Баттерфляй… кроль… все вместе и сразу. Смертельный заплыв. Вскарабкавшись на палубу, я едва отдышался.
— Tiburon? — осведомился el capitan.
— Нет, барракуда.
Улыбка у него была чудесная.
Я сел и закурил. Колено выглядело плохо. Колено сильно болело.
Единственным медицинским учреждением на островке оказалась амбулатория у взлетной полосы. Медсестра обмазала колено какой-то белой субстанцией, быстро затвердевшей наподобие штукатурки.
К тому времени, когда я вернулся к домику, сил у меня хватило лишь на то, чтобы, моргая и морщась, дохромать до гамака и рухнуть в сетку под сочувственные взгляды смотрителя.
Лежа с вытянутой ногой, прислушиваясь к пульсирующей в колене боли, теперь уже я наблюдал за ним. Вооружившись веревочной петлей и сунув за пояс мачете, этот скромный и молчаливый юноша полез на росшую в отдалении высокую пальму и через какое-то время скрылся в ее кроне. На траву упали два кокоса.
Подойдя ко мне, смотритель улыбнулся. Сел на ступеньку крыльца и положил кокосы на землю перед собой. Сильными, ловкими ударами мачете срезал сначала верхушку, потом расколол оба, поднялся и подал один кокос мне.
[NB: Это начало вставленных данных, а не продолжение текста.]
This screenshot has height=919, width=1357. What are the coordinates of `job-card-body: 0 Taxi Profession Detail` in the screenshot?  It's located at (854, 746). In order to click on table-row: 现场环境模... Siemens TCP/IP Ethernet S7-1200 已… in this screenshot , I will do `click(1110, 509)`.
Доброта юного незнакомца и снимающее жажду теплое молоко свежего плода стали для меня подарком богов. Второй кокос парень оставил на ступеньке крыльца, прислонив к столбу, на котором крепился гамак.
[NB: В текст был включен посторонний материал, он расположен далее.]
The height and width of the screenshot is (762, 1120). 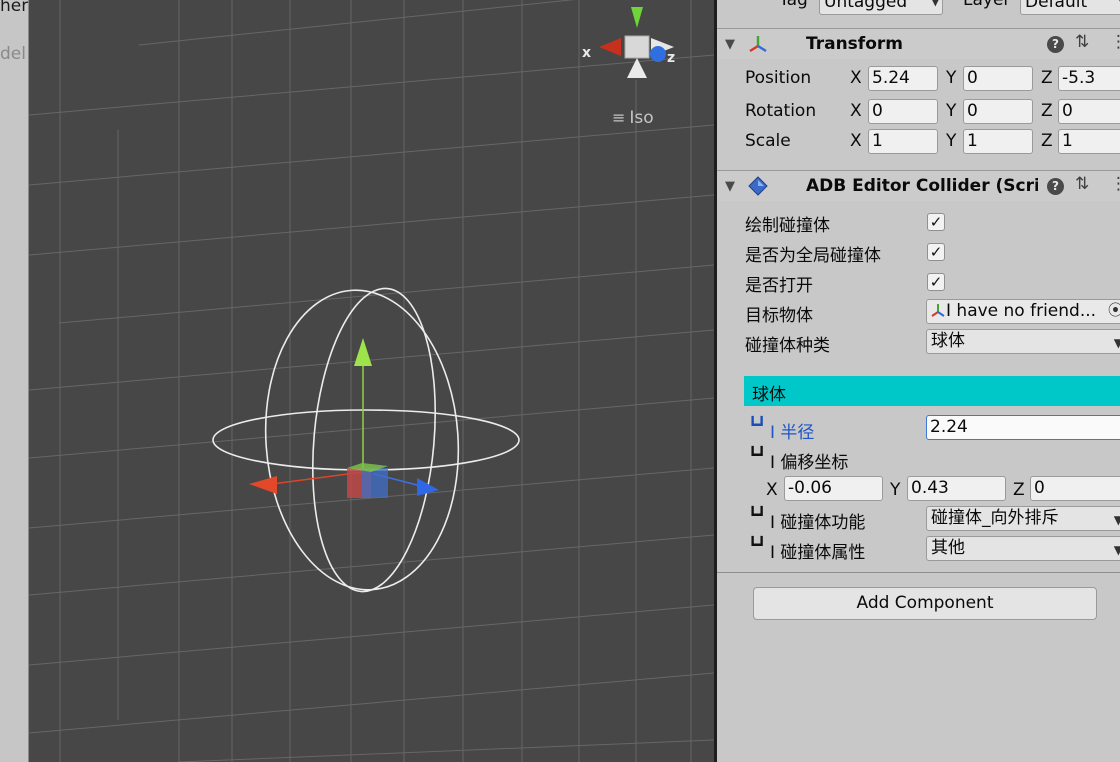 What do you see at coordinates (987, 5) in the screenshot?
I see `layer-label: Layer` at bounding box center [987, 5].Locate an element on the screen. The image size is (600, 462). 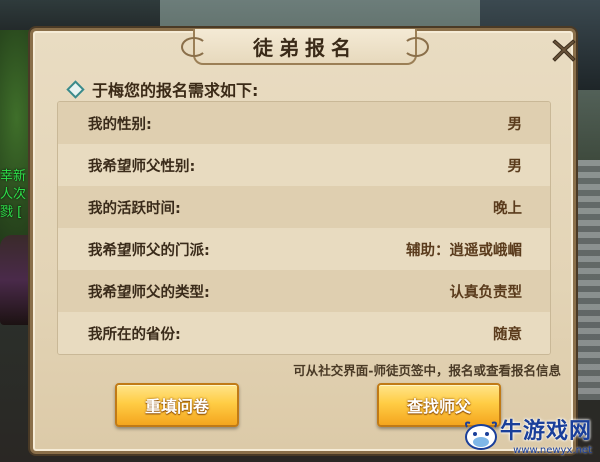
close-button is located at coordinates (564, 50).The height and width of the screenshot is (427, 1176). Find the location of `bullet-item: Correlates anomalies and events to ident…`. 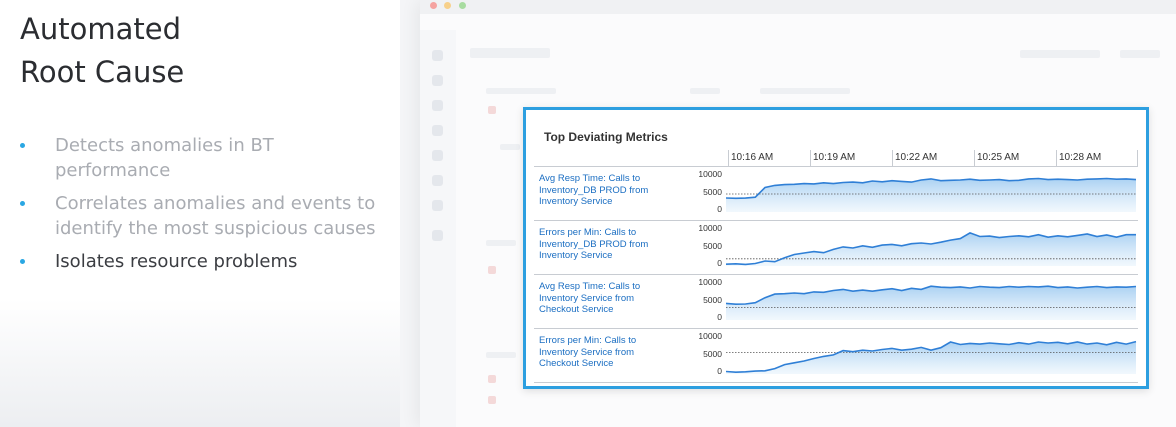

bullet-item: Correlates anomalies and events to ident… is located at coordinates (205, 216).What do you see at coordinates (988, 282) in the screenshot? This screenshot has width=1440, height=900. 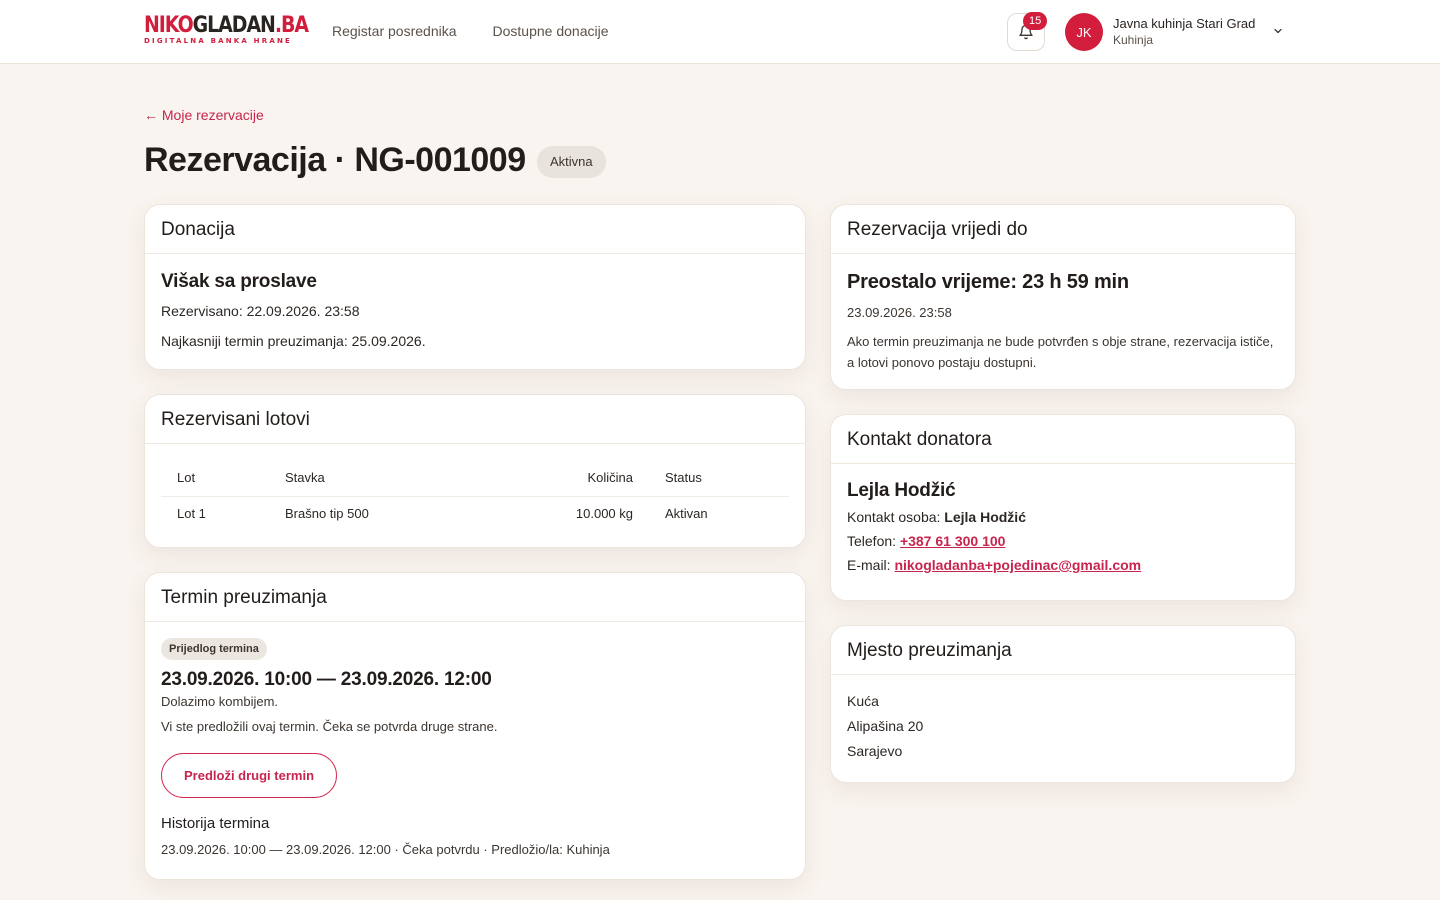 I see `remaining-time: Preostalo vrijeme: 23 h 59 min` at bounding box center [988, 282].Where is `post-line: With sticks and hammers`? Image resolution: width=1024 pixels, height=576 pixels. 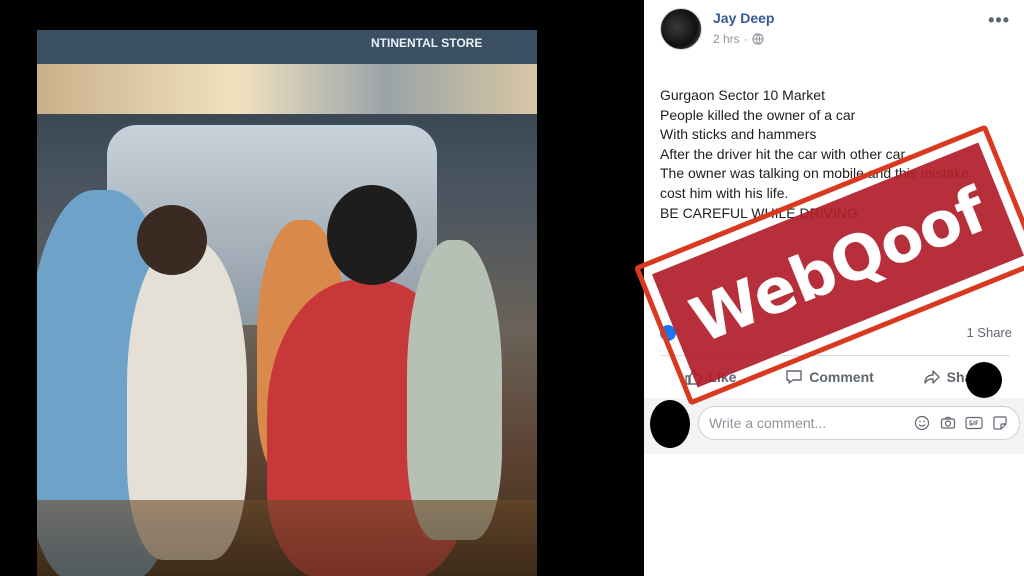 post-line: With sticks and hammers is located at coordinates (738, 134).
Он еще раз улыбнулся и ушел.
Вечером того дня, как и в последующие дни и вечера, юноша принес мне ужин, приготовленный в большом домике, служившем одновременно кухней и столовой.
Целыми сутками я валялся в гамаке, слушая шум волн, куря, страдая и предаваясь сну. Смотритель регулярно навещал меня, улыбался и, оставив еду, уходил. Никогда еще боль не была такой приятной.